__Data excerpts__
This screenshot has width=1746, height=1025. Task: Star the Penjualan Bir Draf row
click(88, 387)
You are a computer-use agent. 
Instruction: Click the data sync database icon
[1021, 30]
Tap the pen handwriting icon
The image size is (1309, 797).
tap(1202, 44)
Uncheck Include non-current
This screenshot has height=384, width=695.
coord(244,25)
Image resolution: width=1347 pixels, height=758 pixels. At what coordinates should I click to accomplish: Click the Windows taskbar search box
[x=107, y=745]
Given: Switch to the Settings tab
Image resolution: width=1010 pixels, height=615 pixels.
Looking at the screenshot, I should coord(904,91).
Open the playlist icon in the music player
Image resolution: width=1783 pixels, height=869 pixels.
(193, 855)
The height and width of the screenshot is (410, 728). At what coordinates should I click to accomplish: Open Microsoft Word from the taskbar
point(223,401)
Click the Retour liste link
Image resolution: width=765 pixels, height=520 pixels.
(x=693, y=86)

__Task__
Of the lines above, extract only those from the line with "You are a computer-use agent." to the line with "Given: Switch to the Settings tab", both included, exactly as written.

__Task response__
You are a computer-use agent. 
Instruction: Click the data sync database icon
[1021, 30]
Tap the pen handwriting icon
The image size is (1309, 797).
tap(1202, 44)
Uncheck Include non-current
This screenshot has height=384, width=695.
coord(244,25)
Image resolution: width=1347 pixels, height=758 pixels. At what coordinates should I click to accomplish: Click the Windows taskbar search box
[x=107, y=745]
Given: Switch to the Settings tab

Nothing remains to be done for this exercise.